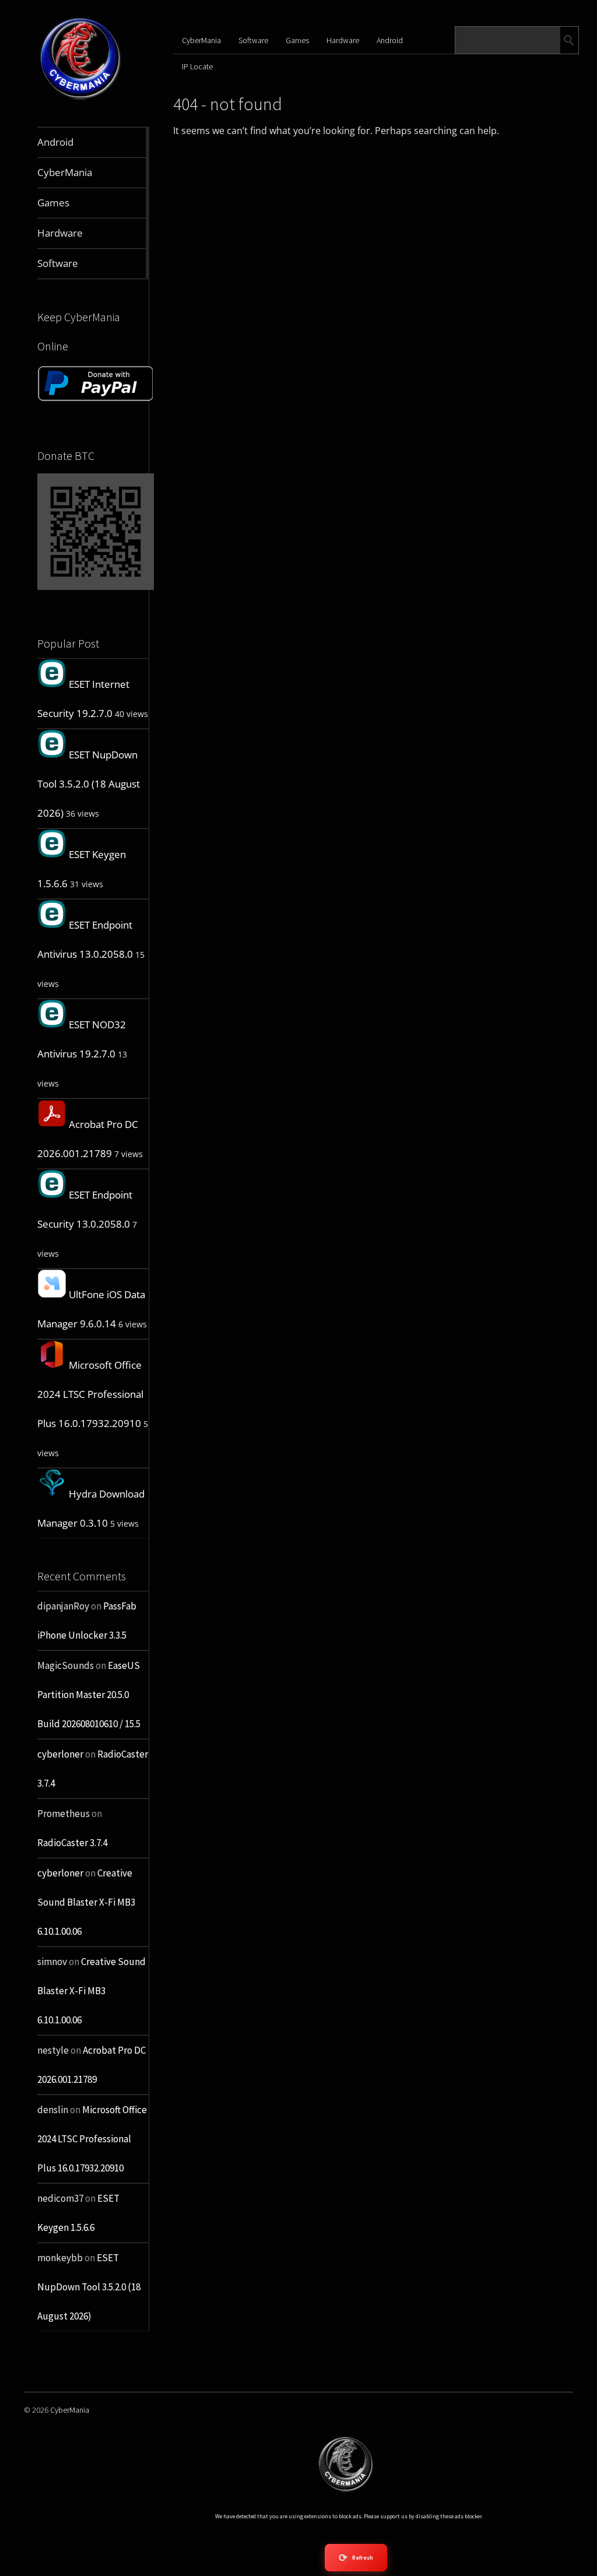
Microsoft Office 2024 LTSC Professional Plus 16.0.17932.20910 (90, 1394)
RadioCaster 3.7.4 (72, 1842)
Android (390, 40)
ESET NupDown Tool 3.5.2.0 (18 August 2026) (88, 784)
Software (253, 40)
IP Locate (197, 66)
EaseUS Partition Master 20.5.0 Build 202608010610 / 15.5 (89, 1694)
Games (297, 40)
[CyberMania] (80, 99)
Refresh (356, 2557)
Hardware (342, 40)
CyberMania (201, 40)
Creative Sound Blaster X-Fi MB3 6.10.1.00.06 (86, 1902)
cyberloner (60, 1754)
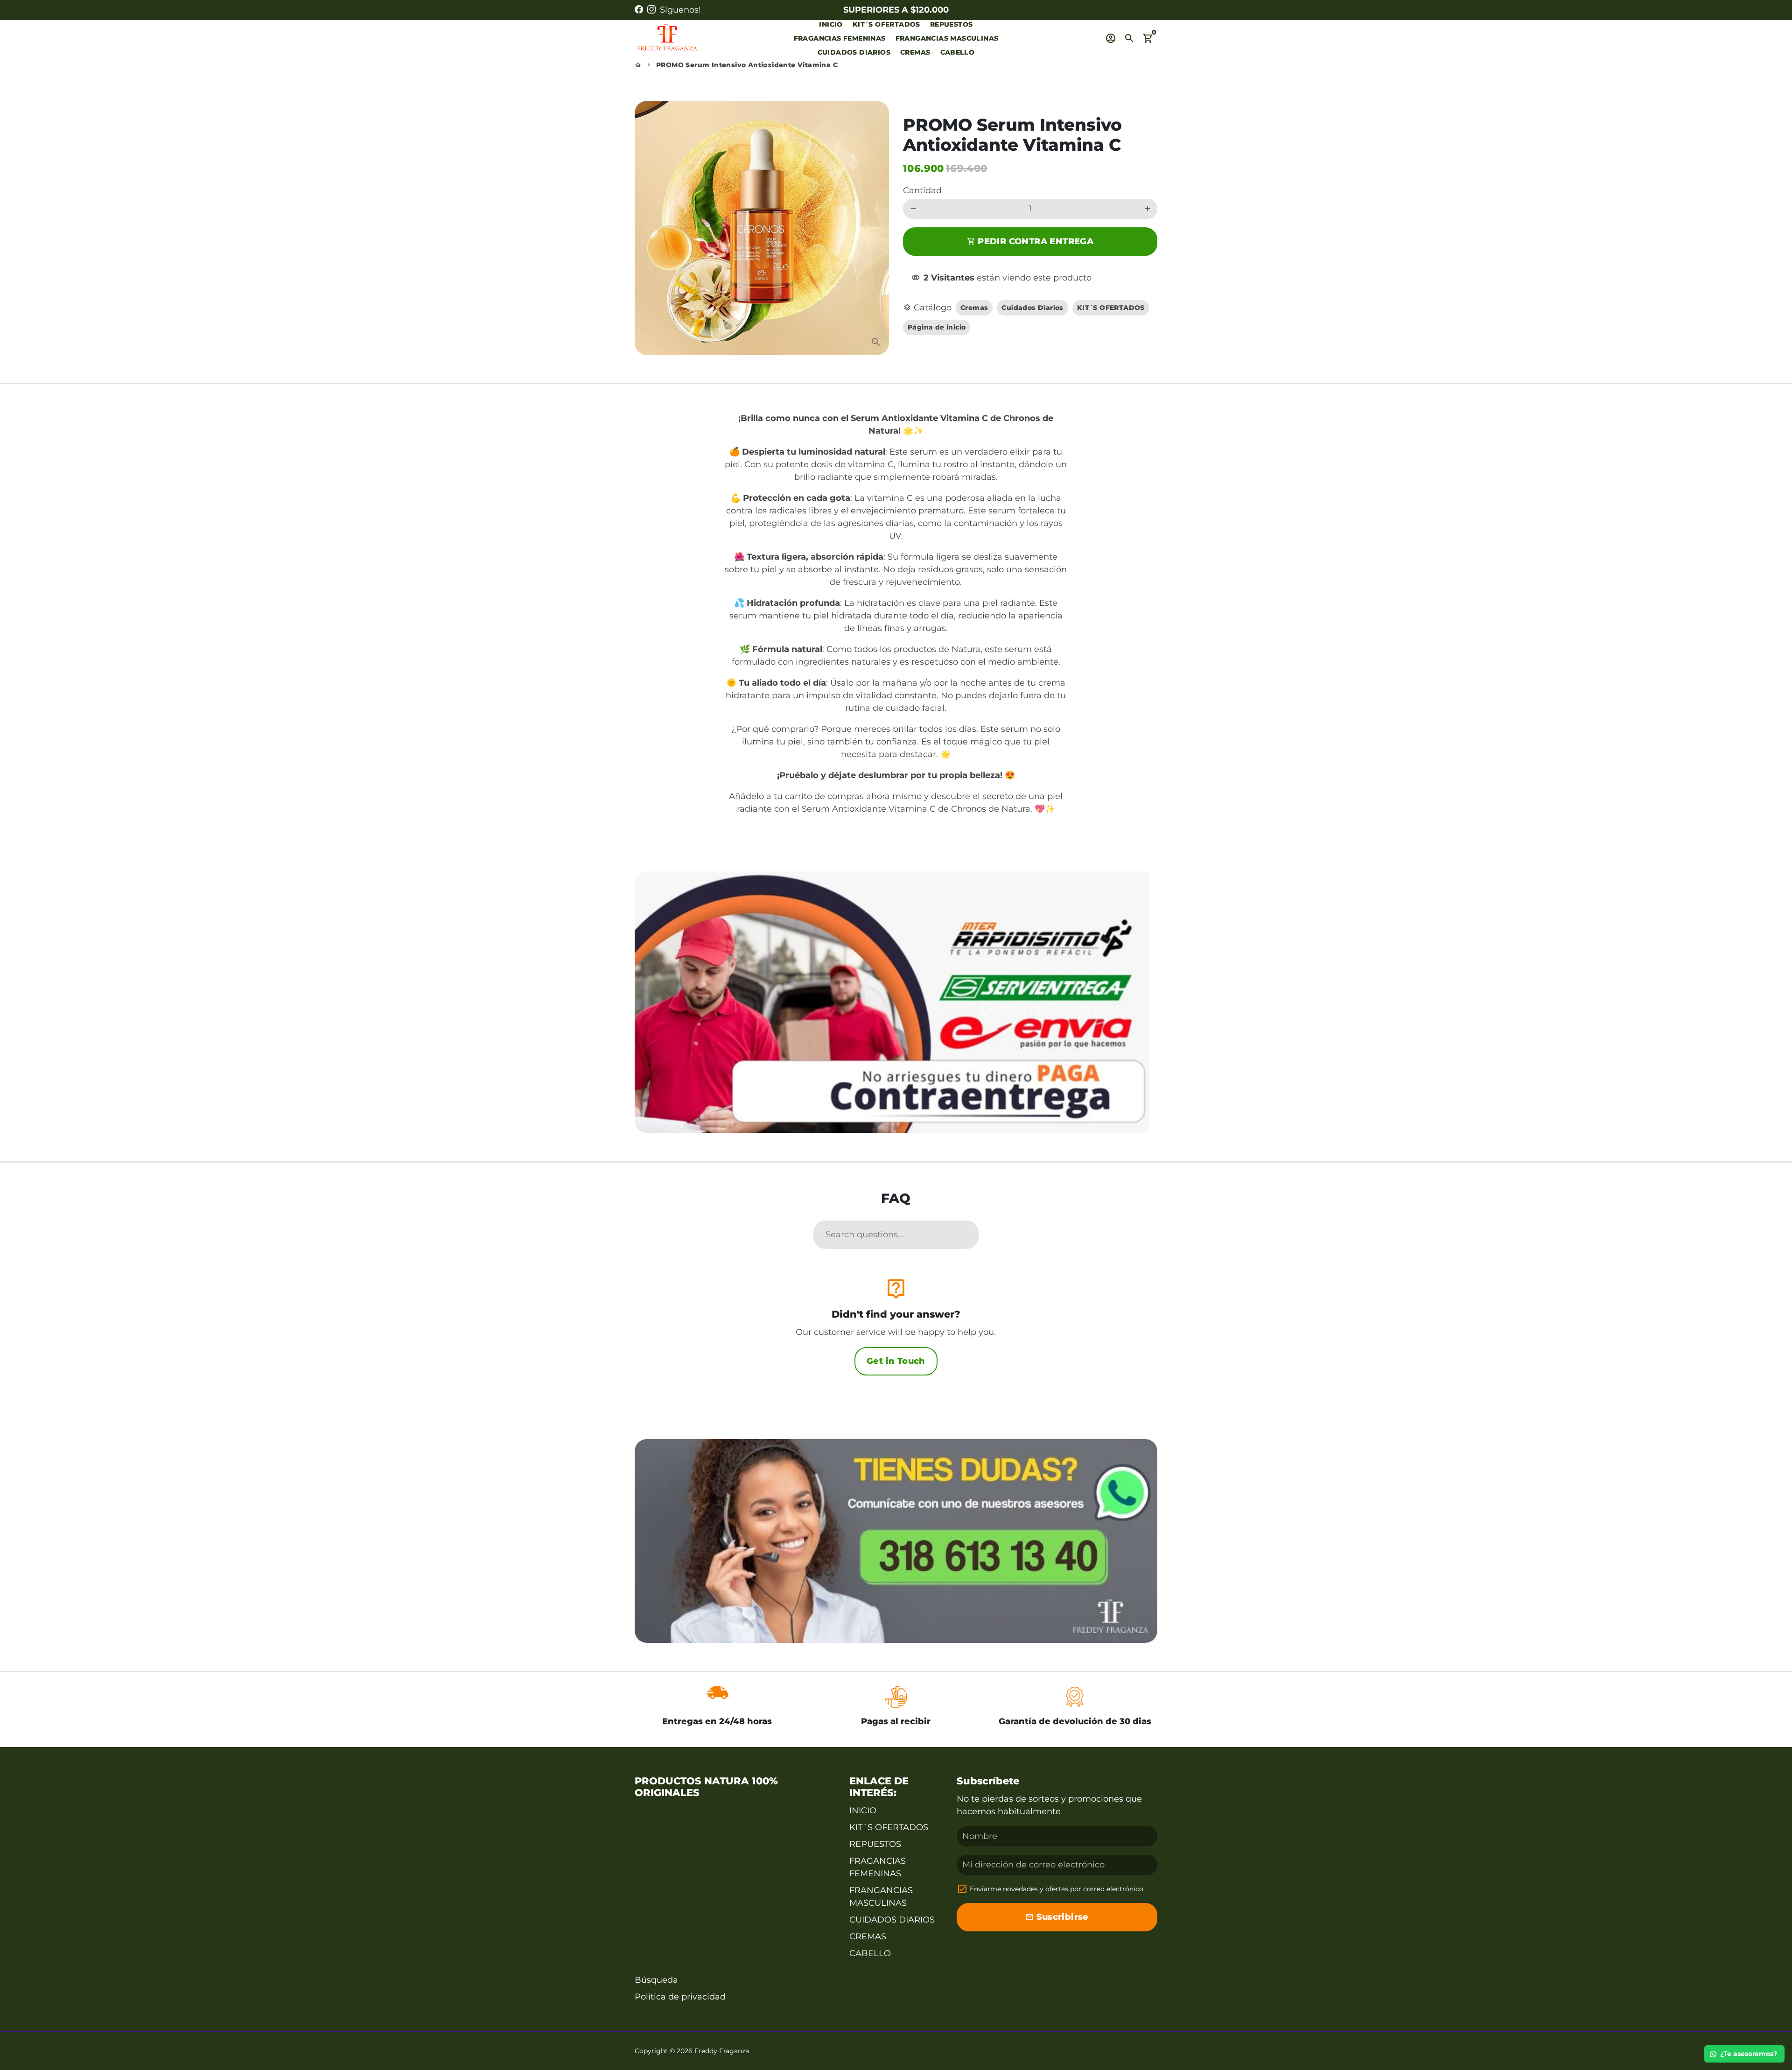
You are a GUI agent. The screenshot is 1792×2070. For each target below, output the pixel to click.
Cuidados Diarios (1032, 307)
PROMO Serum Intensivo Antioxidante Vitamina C (747, 65)
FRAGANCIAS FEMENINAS (840, 38)
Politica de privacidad (680, 1997)
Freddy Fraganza (721, 2051)
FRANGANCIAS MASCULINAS (947, 38)
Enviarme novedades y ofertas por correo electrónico (1056, 1889)
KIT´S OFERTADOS (886, 24)
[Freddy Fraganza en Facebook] (639, 10)
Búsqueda (656, 1980)
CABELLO (957, 52)
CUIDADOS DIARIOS (854, 52)
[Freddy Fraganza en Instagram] (651, 10)
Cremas (974, 307)
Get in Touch (896, 1361)
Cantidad (922, 190)
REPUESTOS (951, 24)
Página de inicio (937, 327)
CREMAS (915, 52)
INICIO (830, 24)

══════

Required work:
Could you repeat exactly the lines in the listing above from the one with "PROMO Serum Intensivo" down to the one with "CABELLO (957, 52)"? Include both of those lines.

Answer for this exercise:
PROMO Serum Intensivo Antioxidante Vitamina C (747, 65)
FRAGANCIAS FEMENINAS (840, 38)
Politica de privacidad (680, 1997)
Freddy Fraganza (721, 2051)
FRANGANCIAS MASCULINAS (947, 38)
Enviarme novedades y ofertas por correo electrónico (1056, 1889)
KIT´S OFERTADOS (886, 24)
[Freddy Fraganza en Facebook] (639, 10)
Búsqueda (656, 1980)
CABELLO (957, 52)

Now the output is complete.